As a formally trained artist with a degree in fine art, it’s no surprise to find Matthew Roharik in the upper echelons of LA’s still life scene! His clients include some of the largest advertising firms and corporations in the world. All of whom recognize that Matthew has a unique take on the genre.
He manages to combine both formal techniques with a personal fine art vision. We love the playfulness inherent in Matthew’s images, how subjects seem to float, and form and texture are enhanced by ideal lighting and color grading. At other times, Matthew explores how lines, shapes, and contrasting colors guide our attention through the frame.
6. Vijey Mohan
Still life, food, and beverages are the favored subjects of Vijey Mohan. Based in Los Angeles, his style is one of the most complex we’ve come across. So much so that we think it’s best if you read to how hs website describes his approach: “Working across multiple visual platforms, Vijey’s work is immediately identifiable in its ability to tell a narrative that is at once evocative, gripping and uncommonly romantic.”

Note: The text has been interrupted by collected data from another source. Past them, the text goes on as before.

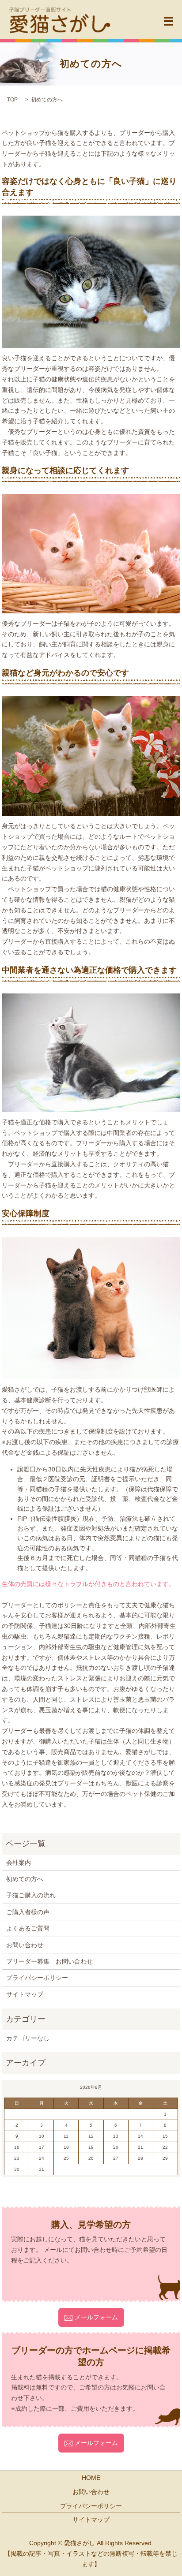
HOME (91, 2477)
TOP (12, 100)
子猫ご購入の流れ (31, 1895)
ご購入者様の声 (27, 1911)
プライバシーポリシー (37, 1977)
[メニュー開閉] (168, 21)
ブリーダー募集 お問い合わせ (49, 1961)
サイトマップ (24, 1994)
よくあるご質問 (27, 1928)
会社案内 (18, 1862)
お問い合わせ (24, 1945)
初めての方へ (24, 1878)
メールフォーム (96, 2317)
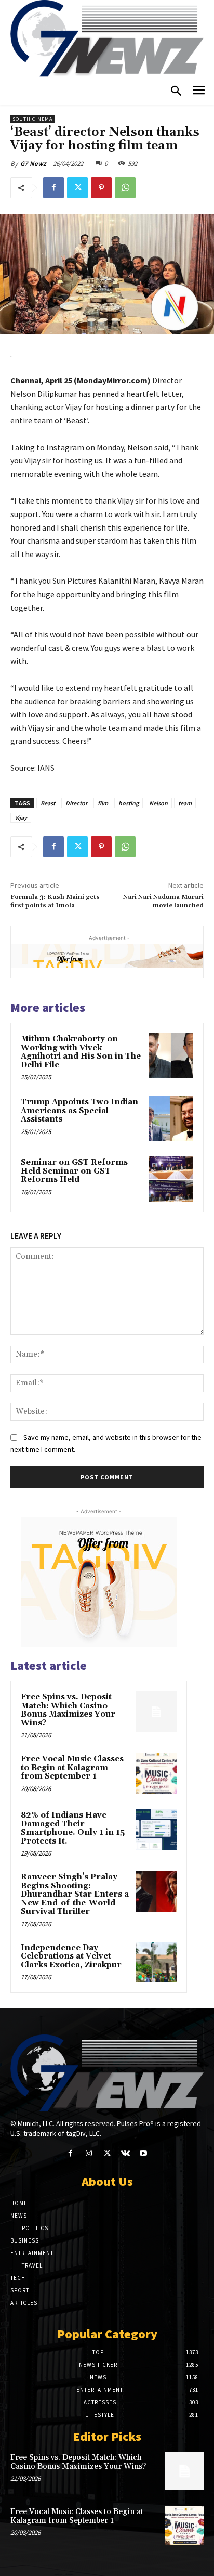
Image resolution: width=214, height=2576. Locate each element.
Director (76, 803)
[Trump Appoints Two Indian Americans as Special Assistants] (171, 1118)
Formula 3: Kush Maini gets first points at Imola (55, 901)
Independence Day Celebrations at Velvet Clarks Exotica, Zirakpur (71, 1956)
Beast (48, 803)
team (185, 803)
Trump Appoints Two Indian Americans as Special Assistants (79, 1110)
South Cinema (32, 118)
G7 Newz (33, 163)
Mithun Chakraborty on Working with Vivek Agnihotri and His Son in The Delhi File (81, 1052)
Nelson (158, 803)
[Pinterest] (101, 187)
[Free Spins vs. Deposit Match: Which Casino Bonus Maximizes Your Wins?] (156, 1711)
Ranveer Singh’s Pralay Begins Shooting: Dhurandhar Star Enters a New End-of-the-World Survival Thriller (75, 1894)
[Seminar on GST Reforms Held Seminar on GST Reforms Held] (171, 1178)
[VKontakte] (125, 2153)
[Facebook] (53, 187)
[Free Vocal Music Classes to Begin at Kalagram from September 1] (156, 1773)
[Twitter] (77, 187)
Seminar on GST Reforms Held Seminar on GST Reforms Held (74, 1170)
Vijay (21, 817)
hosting (128, 803)
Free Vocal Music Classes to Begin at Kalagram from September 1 (72, 1767)
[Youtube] (143, 2153)
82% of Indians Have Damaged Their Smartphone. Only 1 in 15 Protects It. (73, 1828)
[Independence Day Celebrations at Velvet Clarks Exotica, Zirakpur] (156, 1962)
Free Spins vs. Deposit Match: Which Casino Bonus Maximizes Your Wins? (68, 1710)
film (103, 803)
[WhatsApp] (125, 187)
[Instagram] (88, 2153)
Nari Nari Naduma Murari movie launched (163, 901)
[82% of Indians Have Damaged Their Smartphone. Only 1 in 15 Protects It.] (156, 1829)
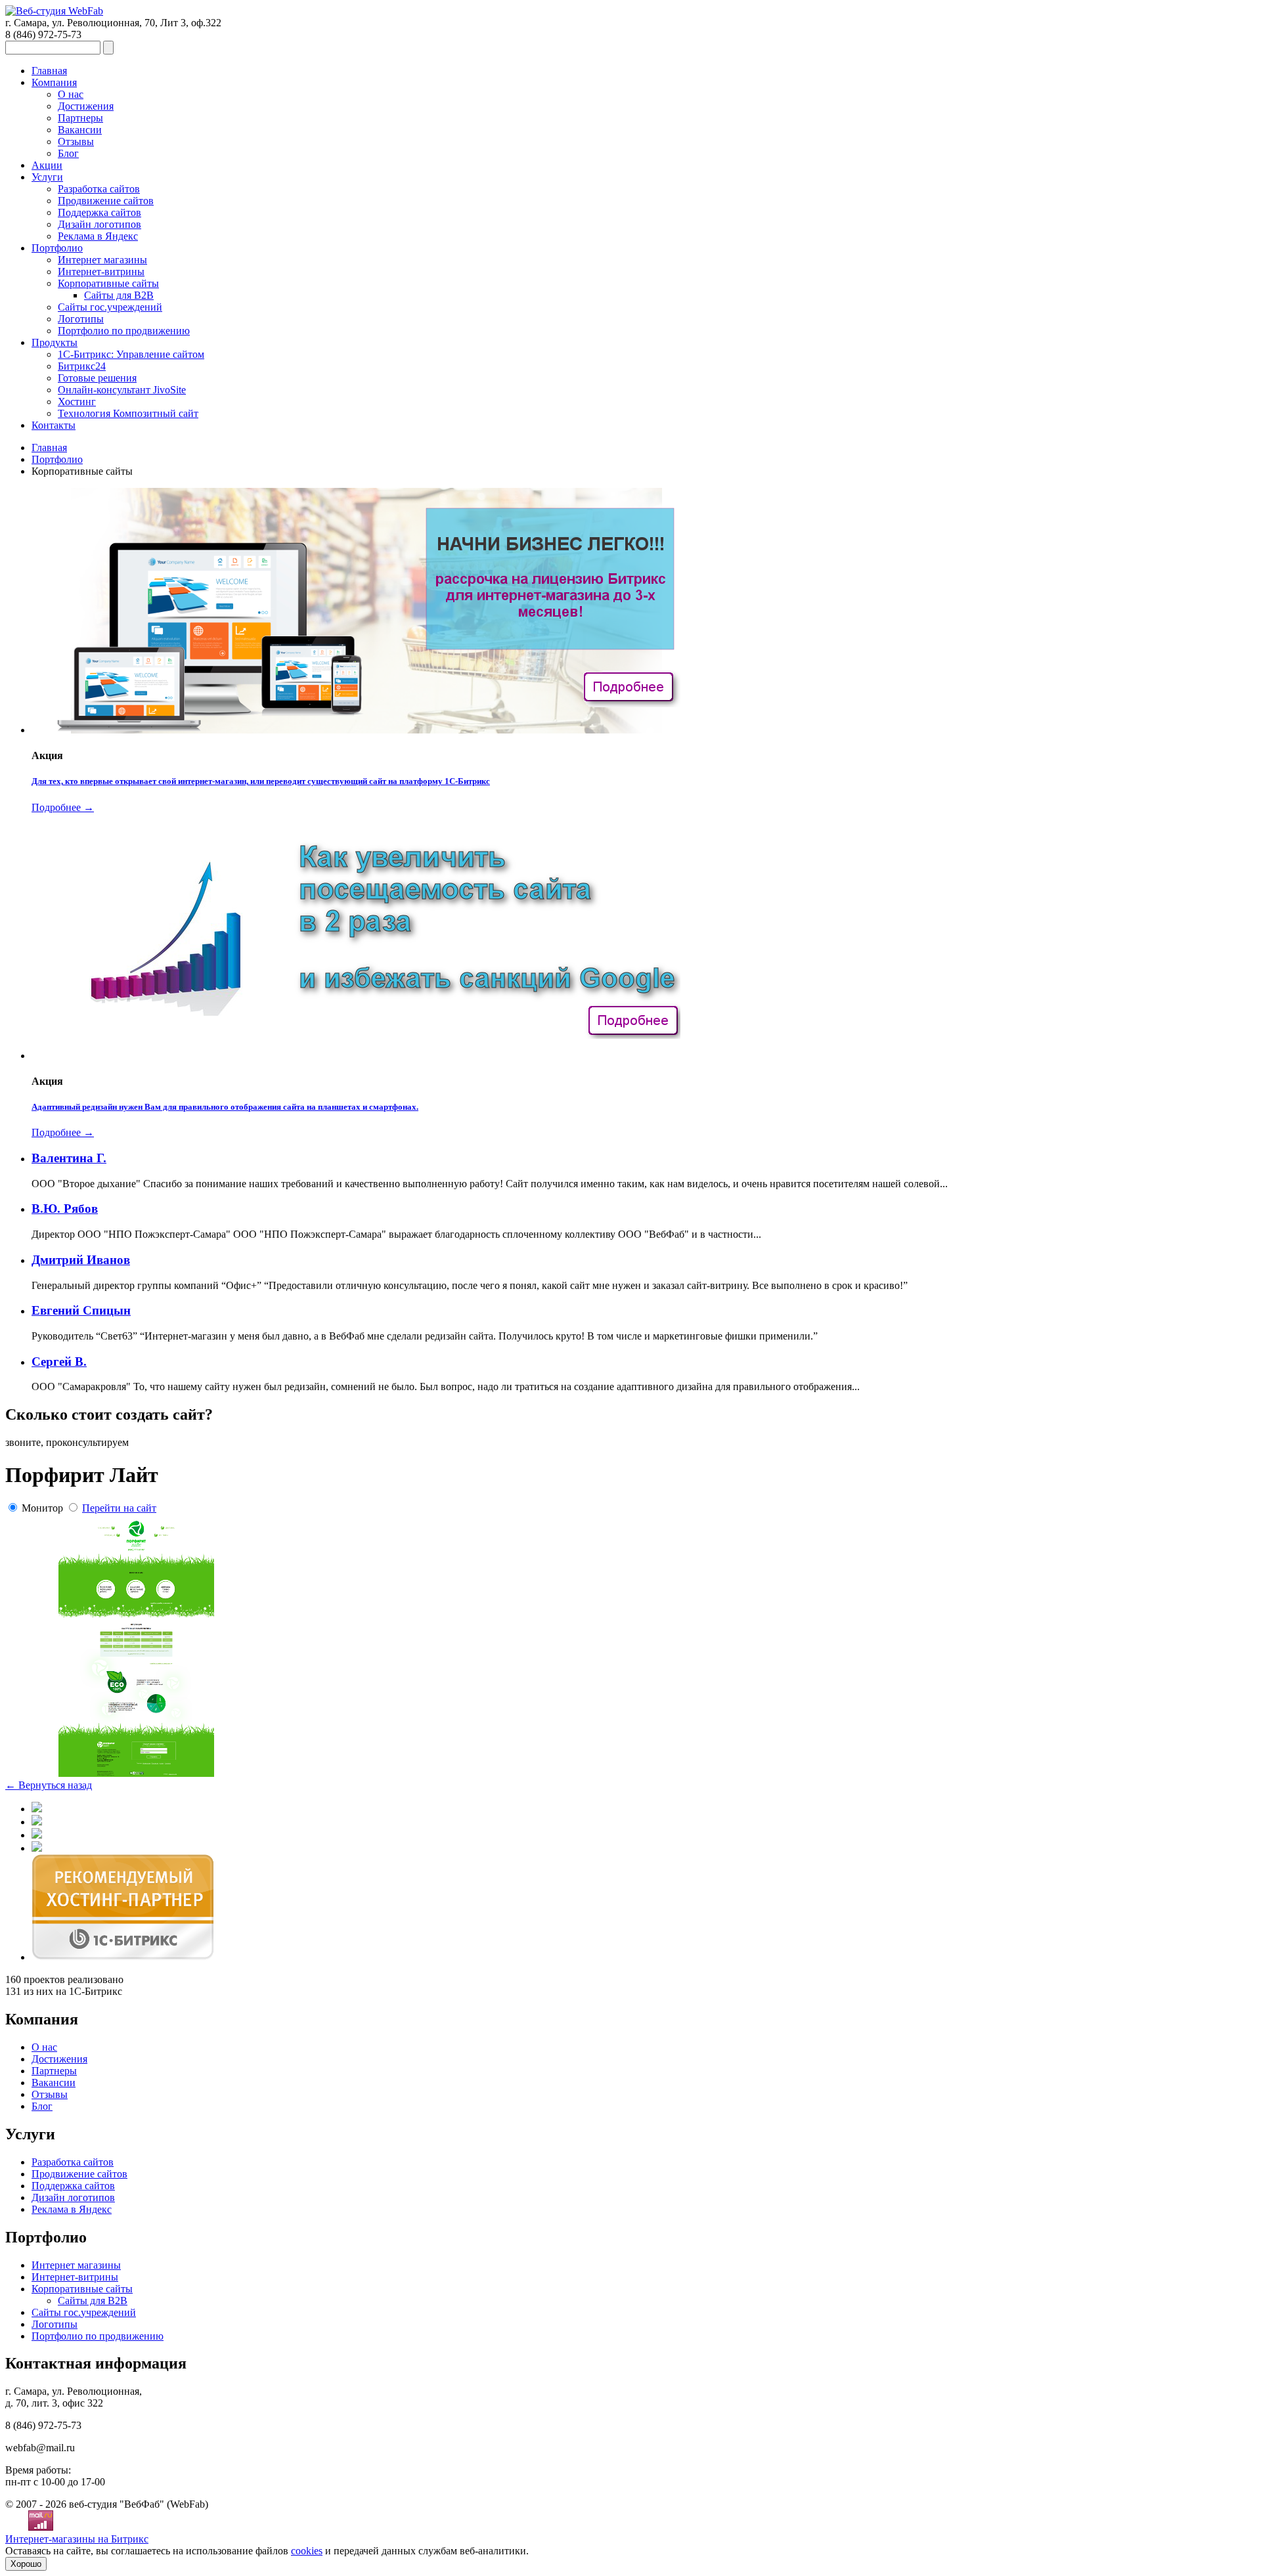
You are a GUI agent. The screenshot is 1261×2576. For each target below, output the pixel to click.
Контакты (54, 425)
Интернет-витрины (101, 271)
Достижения (86, 106)
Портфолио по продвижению (124, 330)
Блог (68, 153)
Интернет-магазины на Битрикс (76, 2538)
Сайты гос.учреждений (110, 307)
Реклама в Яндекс (98, 236)
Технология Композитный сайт (128, 413)
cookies (306, 2550)
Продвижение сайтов (106, 200)
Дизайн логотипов (99, 224)
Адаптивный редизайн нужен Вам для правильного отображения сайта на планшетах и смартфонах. (225, 1107)
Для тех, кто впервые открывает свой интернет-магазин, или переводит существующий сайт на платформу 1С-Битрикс (261, 781)
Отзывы (76, 141)
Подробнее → (63, 807)
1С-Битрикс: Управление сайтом (131, 354)
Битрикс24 (82, 366)
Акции (47, 165)
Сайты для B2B (119, 295)
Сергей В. (59, 1361)
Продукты (54, 342)
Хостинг (77, 401)
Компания (54, 82)
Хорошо (26, 2564)
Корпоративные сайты (108, 283)
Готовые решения (97, 377)
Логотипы (81, 318)
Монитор (42, 1508)
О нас (70, 94)
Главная (49, 70)
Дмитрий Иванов (81, 1260)
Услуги (47, 177)
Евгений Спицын (81, 1310)
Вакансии (80, 129)
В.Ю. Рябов (65, 1208)
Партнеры (80, 117)
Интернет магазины (102, 259)
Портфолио (57, 247)
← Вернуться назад (48, 1785)
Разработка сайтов (99, 188)
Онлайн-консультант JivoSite (122, 389)
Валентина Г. (69, 1158)
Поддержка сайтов (99, 212)
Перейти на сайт (119, 1508)
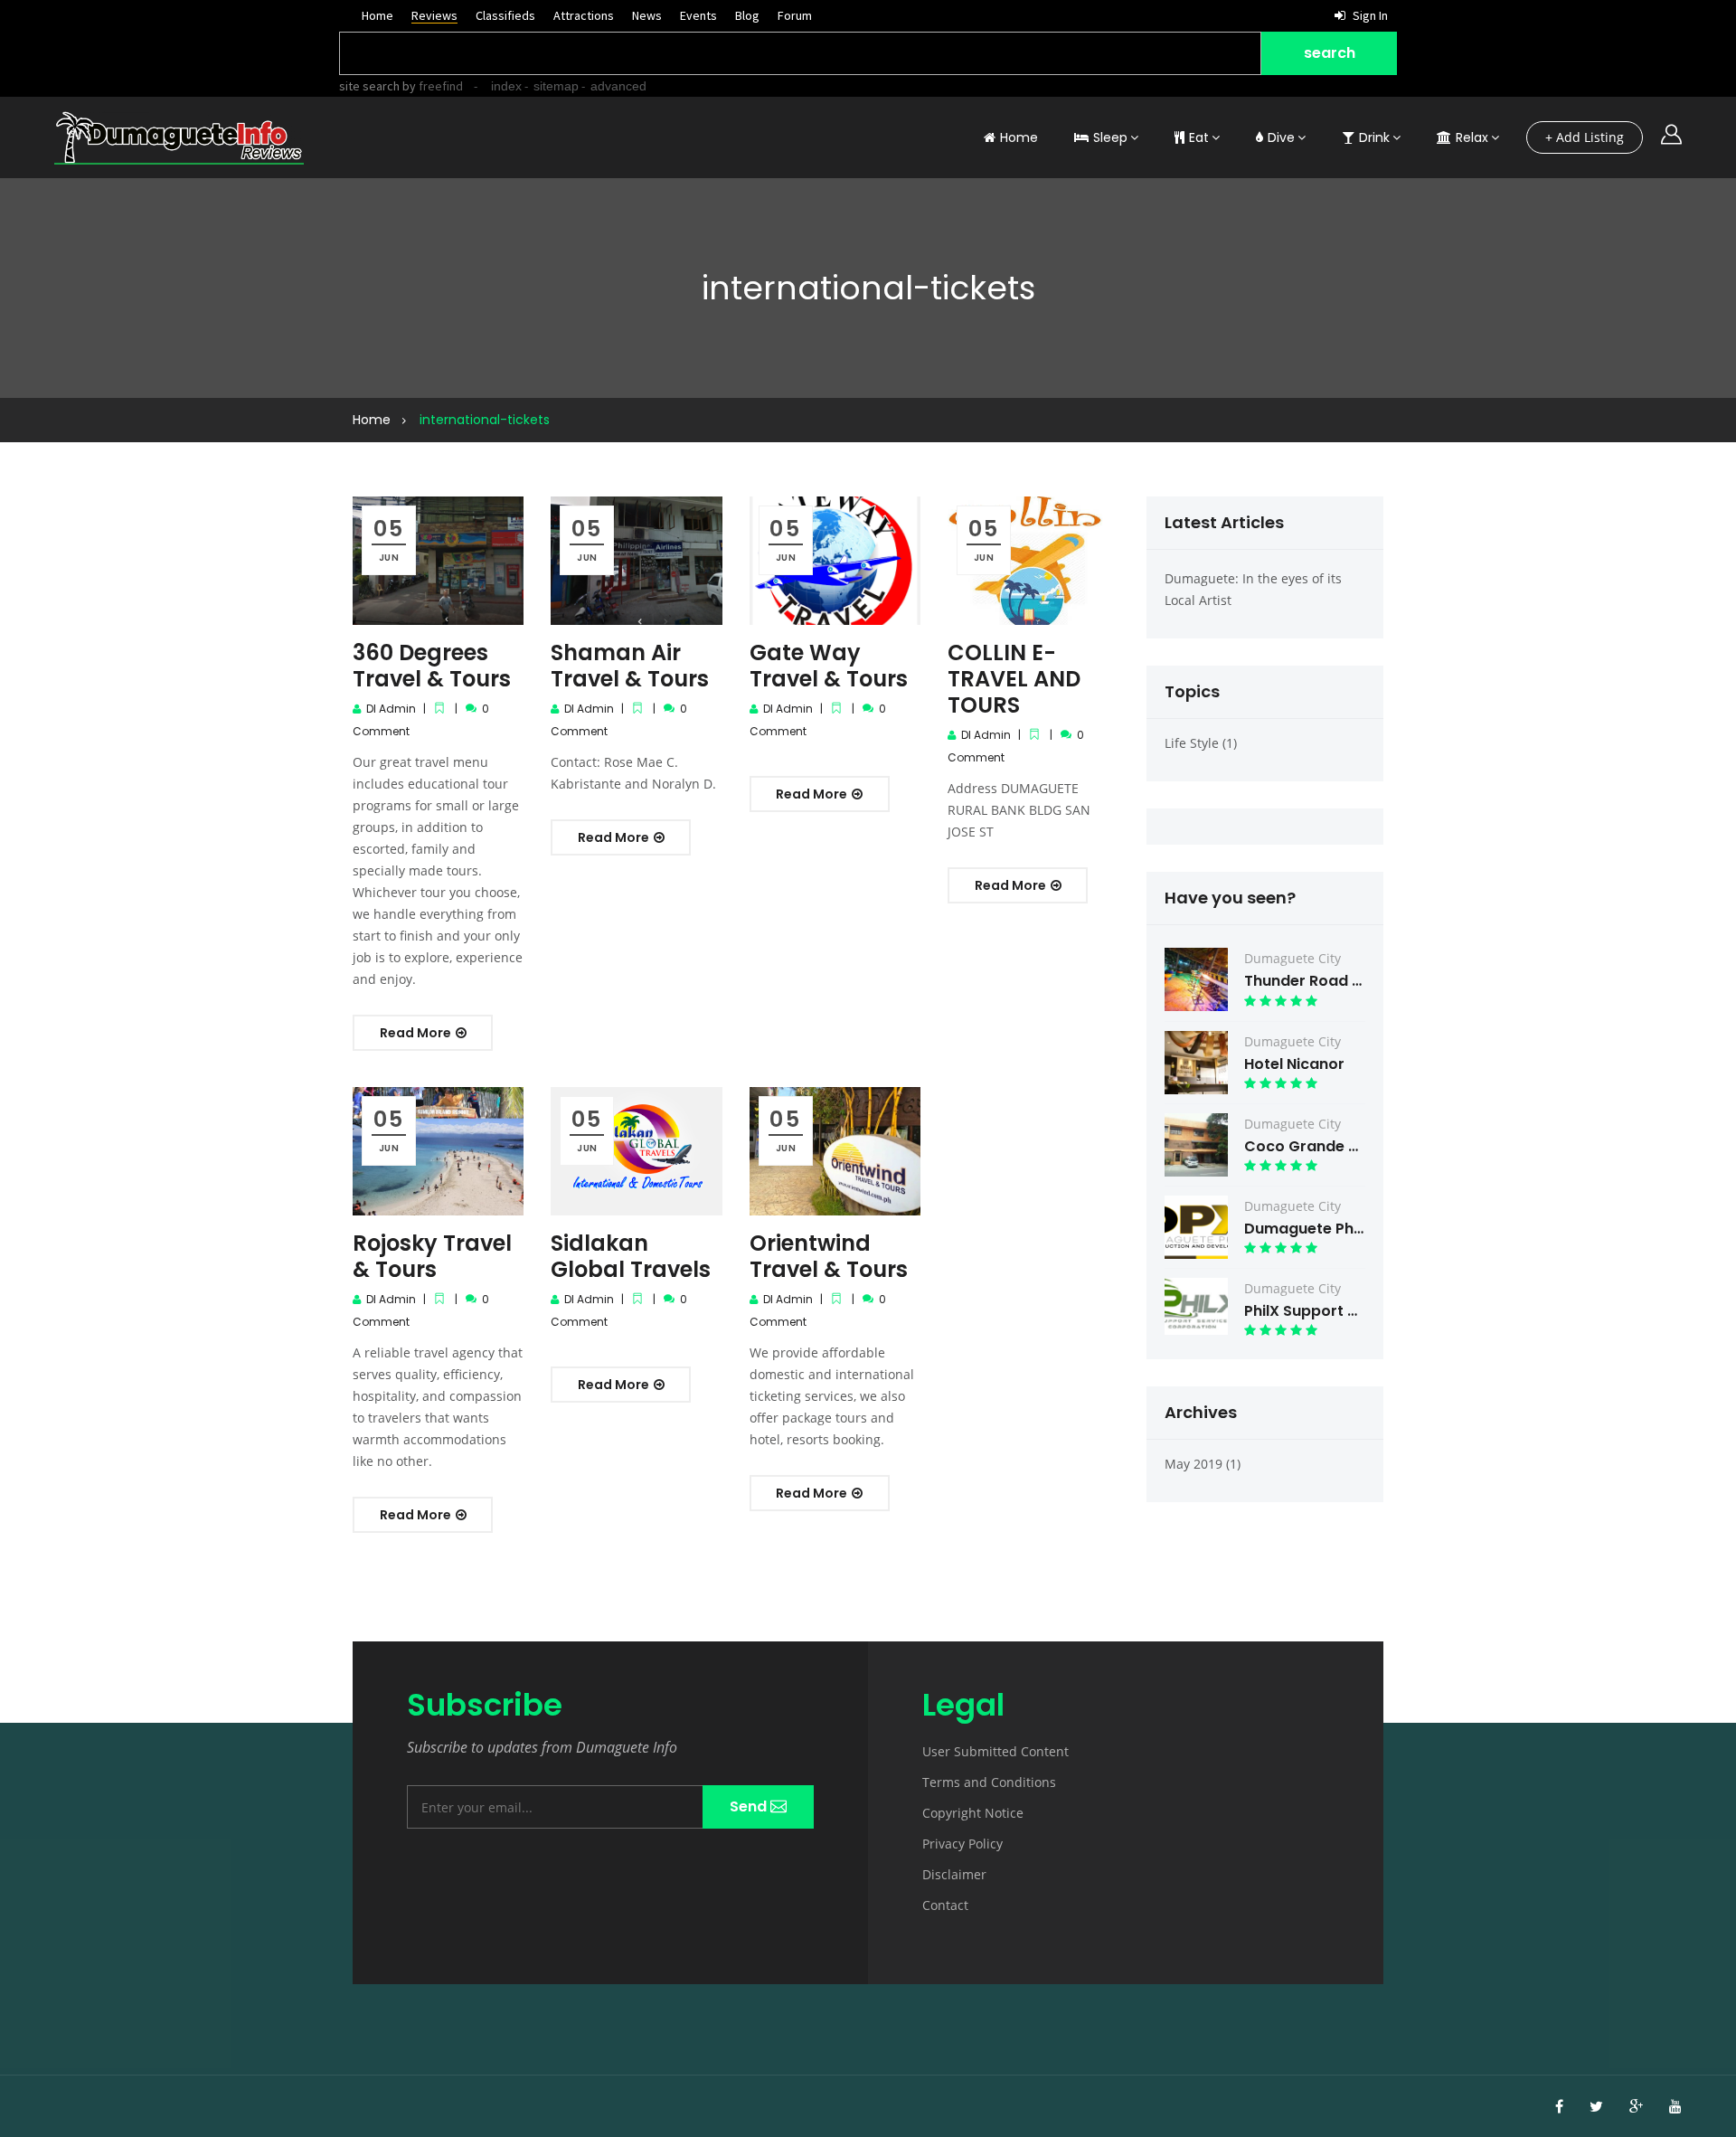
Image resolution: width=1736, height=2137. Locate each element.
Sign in (1369, 15)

The evocative and gripping elements shine forth when viewing how contrasting color and diverse forms come together in a single image. Subjects are emphasized in a masterful way despite Vijey not relying on plain backgrounds. In fact, his busier backgrounds often make for powerful images, as shown in his work on Instagram. These use repeating minimalist patterns that intrigue us without pulling us away from the main subjects!
7. Natalja Kent of Subject Object Manifest
Subject Object Manifest is the work of Natalja Kent, Los Angeles still life photographer. As the daughter of artists, she’s been immersed in the possibilities of fine art her entire life. She counts brands like Postmates, New York Times Magazine, and CVS/Pharmacy as partners of hers. All companies that appreciate the power of still life to engage viewers through the beauty of product images.
Natalja’s photography makes especially good use of human subjects. Hands, arms, and even entire bodies find their way into the frame, engaging with products to whisper lifestyle stories about them. The moods range from celebratory to whimsical and are always well-matched to each still life subject!
Originally from New Jersey, Sydney Krantz is a published photographer and transplant to Los Angeles! You will find her work in places like Oranbeg Press and the Humble Arts Foundation. We admire her classic still life photography, as seen in her collection of personal work.
Sydney’s compositions make ample use of shadows, highlights, and mid-tones in shots that are deceptively complex. Timeless subjects like flowers and fruit are well-matched to both the illumination and color choices of the scene. It’s the kind of still life work you’d want to hang up on your wall for endless appreciation.